Sainte-Claire Avocats

Nouveau mode de rupture du contrat d’apprentissage : possibilité pour l’apprenti de rompre immédiatement son contrat en cas de manquements graves de l’employeur.

En cas de manquements graves de l’employeur rendant impossible la poursuite du contrat d’apprentissage, l’apprenti peut rompre immédiatement le contrat d’apprentissage sans préavis ni saisine du médiateur, sans que cela ne soit qualifié de prise d’acte.

 

Cass. soc., 15 avril 2026, n°26-70.002

 

Dans cette affaire, une alternante en BTS a pris acte de la rupture de son contrat de travail avant le terme prévu.

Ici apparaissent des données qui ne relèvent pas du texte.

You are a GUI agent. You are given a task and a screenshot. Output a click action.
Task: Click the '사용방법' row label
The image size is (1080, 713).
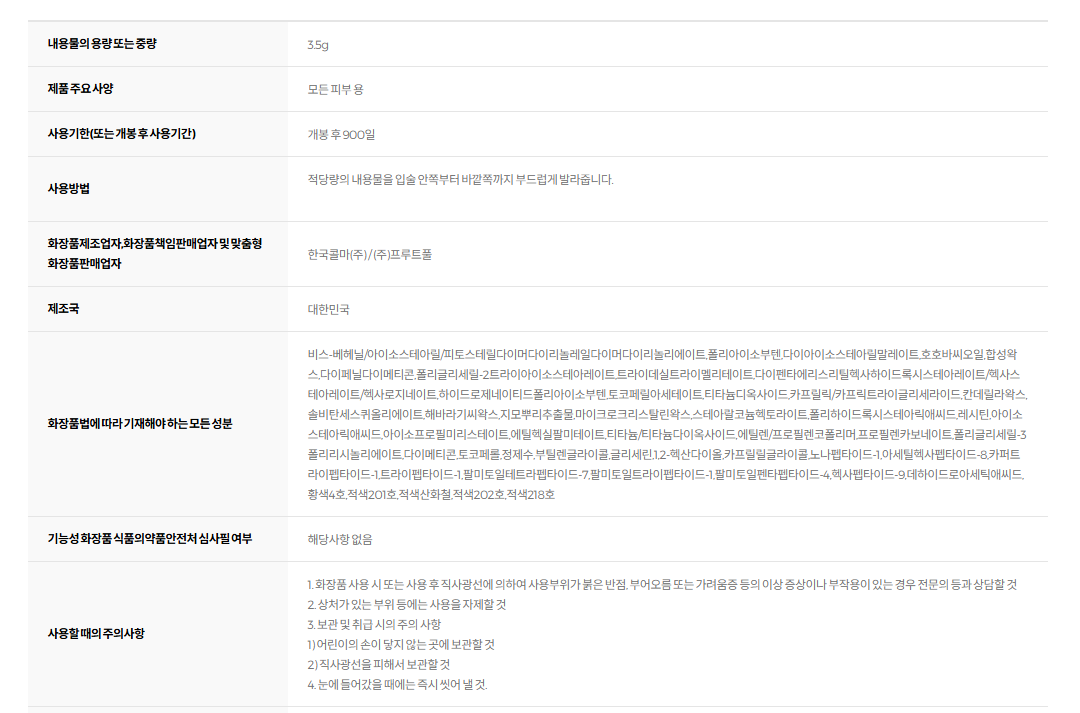click(x=69, y=188)
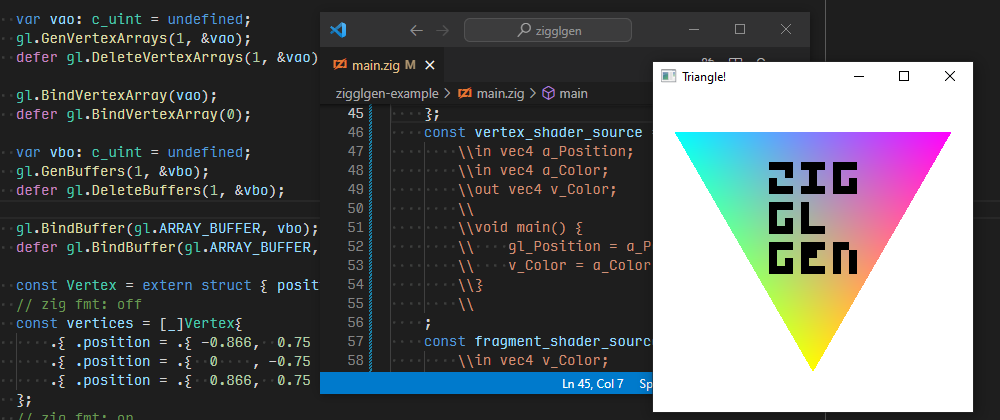Minimize the Triangle! window
1000x420 pixels.
coord(858,76)
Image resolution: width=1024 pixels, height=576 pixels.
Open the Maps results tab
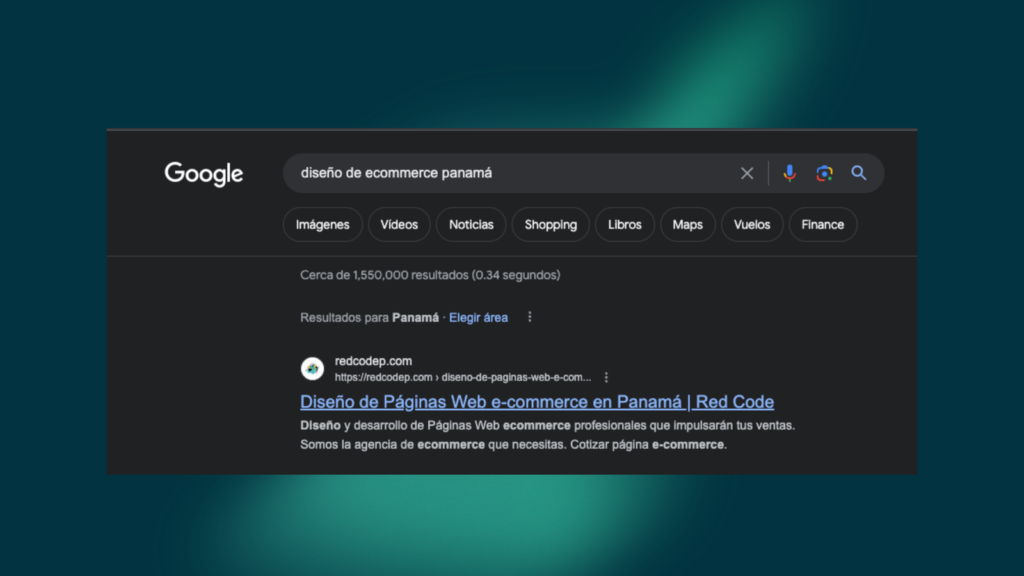click(x=687, y=224)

Elle saisit le conseil de prud’hommes pour obtenir la requalification de sa prise d’acte en licenciement sans cause réelle et sérieuse.

Le conseil de prud’homme la déboute et l’apprentie interjette appel.

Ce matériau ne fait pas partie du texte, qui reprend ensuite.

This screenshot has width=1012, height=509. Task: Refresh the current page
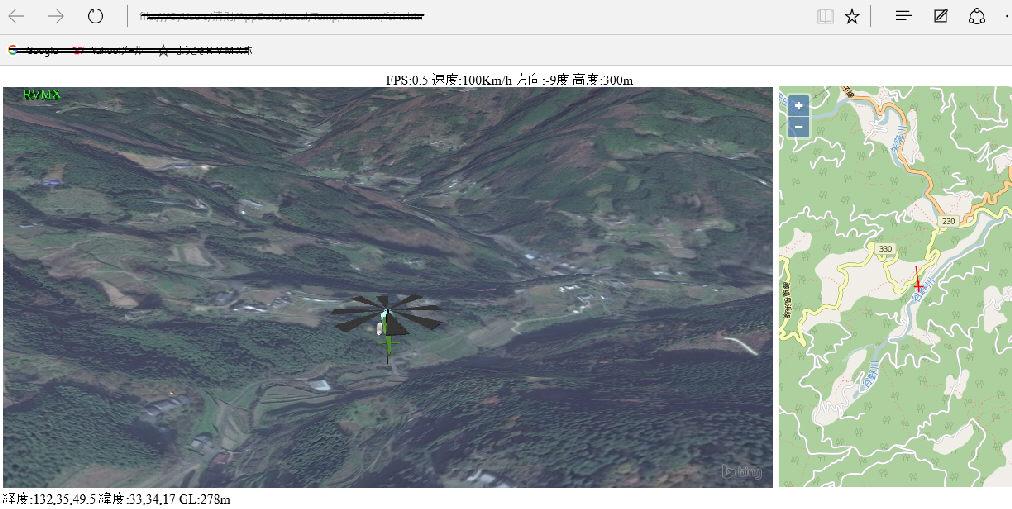click(x=95, y=16)
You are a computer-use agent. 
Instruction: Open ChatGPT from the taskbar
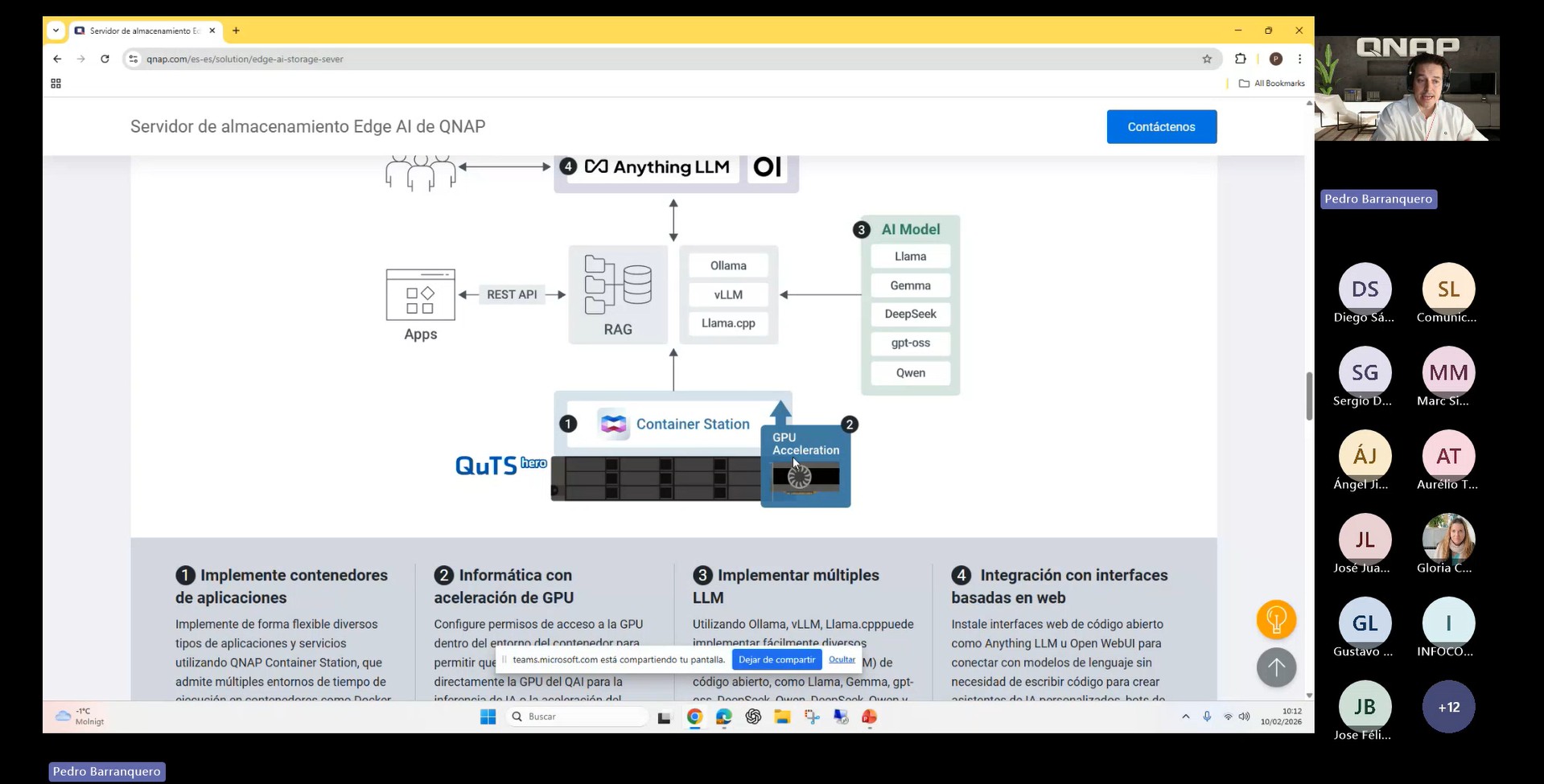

La Cour d’appel ainsi saisie transmet une demande d’avis à la Cour de cassation sur la question de la recevabilité d’un tel mode de rupture dans le cadre d’un contrat d’apprentissage.

La Cour de cassation tranche alors et estime que l’apprenti peut rompre immédiatement le contrat d’apprentissage lorsqu’il invoque des manquements graves de son employeur rendant impossible la poursuite de ce contrat, sans pour autant que ce mode de rupture soit qualifié de prise d’acte.

Après avoir reconnu l’existence d’un mode de rupture sui generis en cas de manquement de l’employeur, la Cour de cassation précise le rôle du juge dans l’appréciation de cette rupture : celui-ci doit prendre en considération les manquements invoqués, apprécier la gravité de ceux-ci et se prononcer sur l’imputabilité de la rupture, ainsi que sur l’octroi de dommages et intérêts.

Si la Cour de cassation écarte la qualification de prise d’acte, le régime de ce mode de rupture spécifique en reste toutefois proche sur la forme.